Kerry Wood was acquired by the New York Yankees at the trade deadline of the 2010 season, a buy-low move for the Yankees in need of bullpen help. After the move, Wood put up a solid season on the surface (0.69 ERA), but struggled with his command (6.23 BB/9). He showed he was utterly dominant at times, limiting batters to a .157 batting average, and sporting a 10.73 K/9 ratio.

Looking at Wood’s pitch-type values, there is evidence that he sustain his successes as a Cub. After the trade to the Yankees, Wood dropped his fastball usage to a career low 53% (64% career average). He started throwing a lot more cutters (a 10% increase) in place of his fastball. Following his application of the pitch, his effectiveness of the cutter also rose, becoming his most effective pitch in his arsenal.

It’s easy to speculate that legendary Yankee reliever Mariano Rivera has at least some influence in his improvement of Wood’s cutter, Rivera’s bread and butter pitch. Anyone can guess, but it’s too difficult to mark this up as sheer coincidence.

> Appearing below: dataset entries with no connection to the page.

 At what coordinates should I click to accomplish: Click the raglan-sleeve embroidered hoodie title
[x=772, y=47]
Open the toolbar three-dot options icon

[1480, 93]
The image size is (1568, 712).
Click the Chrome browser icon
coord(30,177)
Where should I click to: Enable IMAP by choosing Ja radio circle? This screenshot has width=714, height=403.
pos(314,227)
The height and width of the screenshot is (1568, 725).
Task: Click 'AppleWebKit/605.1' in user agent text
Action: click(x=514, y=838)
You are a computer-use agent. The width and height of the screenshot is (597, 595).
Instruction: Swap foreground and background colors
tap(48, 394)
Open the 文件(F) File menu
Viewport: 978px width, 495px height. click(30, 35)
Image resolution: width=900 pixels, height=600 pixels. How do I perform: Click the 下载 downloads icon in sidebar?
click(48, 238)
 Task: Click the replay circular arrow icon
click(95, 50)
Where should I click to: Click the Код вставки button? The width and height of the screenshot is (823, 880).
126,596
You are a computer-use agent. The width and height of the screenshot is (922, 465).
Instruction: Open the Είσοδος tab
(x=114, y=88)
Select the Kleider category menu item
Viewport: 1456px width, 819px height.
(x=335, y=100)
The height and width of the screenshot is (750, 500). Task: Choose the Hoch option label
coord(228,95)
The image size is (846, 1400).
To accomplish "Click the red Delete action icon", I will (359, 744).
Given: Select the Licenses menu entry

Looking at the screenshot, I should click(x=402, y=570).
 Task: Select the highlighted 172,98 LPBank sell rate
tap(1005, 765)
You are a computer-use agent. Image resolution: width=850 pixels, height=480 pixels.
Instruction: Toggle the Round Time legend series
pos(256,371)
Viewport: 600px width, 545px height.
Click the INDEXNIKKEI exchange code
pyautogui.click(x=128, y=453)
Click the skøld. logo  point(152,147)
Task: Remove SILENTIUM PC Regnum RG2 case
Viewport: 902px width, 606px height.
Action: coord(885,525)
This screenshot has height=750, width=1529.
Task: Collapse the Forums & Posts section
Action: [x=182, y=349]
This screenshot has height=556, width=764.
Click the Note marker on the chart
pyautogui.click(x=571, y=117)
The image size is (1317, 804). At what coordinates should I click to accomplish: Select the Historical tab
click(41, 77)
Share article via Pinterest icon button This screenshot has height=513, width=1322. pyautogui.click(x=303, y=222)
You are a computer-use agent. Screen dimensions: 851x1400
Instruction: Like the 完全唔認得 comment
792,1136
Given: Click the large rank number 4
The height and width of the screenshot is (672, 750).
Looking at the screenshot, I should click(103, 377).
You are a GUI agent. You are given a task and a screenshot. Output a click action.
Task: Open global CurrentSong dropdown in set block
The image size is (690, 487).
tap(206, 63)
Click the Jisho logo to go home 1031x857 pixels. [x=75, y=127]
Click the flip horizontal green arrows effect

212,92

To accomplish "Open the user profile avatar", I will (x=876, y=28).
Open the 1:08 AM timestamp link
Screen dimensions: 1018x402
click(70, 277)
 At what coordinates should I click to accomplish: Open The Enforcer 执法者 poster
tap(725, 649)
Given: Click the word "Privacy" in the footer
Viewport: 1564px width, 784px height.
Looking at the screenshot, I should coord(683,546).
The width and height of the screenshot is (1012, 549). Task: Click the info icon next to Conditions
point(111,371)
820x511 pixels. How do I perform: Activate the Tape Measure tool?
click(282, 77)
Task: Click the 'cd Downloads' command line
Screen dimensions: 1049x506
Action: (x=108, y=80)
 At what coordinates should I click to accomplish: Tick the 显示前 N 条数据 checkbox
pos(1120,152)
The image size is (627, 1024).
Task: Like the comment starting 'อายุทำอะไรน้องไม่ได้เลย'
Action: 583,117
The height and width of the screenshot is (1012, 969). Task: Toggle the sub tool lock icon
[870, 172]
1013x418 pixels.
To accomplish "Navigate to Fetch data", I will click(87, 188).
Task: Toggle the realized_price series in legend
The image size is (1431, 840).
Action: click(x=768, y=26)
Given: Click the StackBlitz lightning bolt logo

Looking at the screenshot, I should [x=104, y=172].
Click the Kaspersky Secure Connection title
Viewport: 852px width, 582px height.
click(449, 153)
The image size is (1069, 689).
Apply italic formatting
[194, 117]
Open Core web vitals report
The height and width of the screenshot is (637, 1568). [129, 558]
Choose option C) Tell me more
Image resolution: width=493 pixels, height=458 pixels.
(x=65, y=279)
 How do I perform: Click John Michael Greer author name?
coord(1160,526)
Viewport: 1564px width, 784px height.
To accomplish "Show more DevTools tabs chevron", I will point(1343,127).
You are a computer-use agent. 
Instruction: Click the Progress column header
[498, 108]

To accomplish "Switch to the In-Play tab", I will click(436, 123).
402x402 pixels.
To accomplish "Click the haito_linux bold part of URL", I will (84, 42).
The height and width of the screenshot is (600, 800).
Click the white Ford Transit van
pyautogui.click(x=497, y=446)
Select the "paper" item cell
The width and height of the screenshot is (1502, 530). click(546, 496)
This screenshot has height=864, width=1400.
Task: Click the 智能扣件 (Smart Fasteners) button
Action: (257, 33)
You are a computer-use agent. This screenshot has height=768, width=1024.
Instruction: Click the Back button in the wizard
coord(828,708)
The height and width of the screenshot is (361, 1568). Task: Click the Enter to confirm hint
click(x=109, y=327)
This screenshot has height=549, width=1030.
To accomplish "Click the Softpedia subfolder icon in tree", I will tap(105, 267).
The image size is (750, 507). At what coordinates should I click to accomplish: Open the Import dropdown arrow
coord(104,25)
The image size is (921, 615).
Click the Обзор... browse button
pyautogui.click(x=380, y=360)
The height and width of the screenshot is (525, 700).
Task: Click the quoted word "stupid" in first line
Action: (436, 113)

As Rivera may have taught a thing or two about his cutter, it appears as if Wood may also have some things to teach about the pitch to some of the Cub pitchers. Jon Heyman speculated that he could provide some guidance with the pitch in the future (toss-up to Captain Obvious for the assist), but it appears as if the future is now.

Carrie Muskat reported that Andrew Cashner has been working on a cutter this spring. Could Wood be a driving factor in Cashner’s usage of the pitch? One can only wonder, but again, it can’t be chalked up to pure coincidence. It could be a reason as to why Cashner has struggled with is control in the spring.

2011 offers many interesting story lines to follow, and it will be interesting to see which Cub pitchers follow suit and pick up the cutter.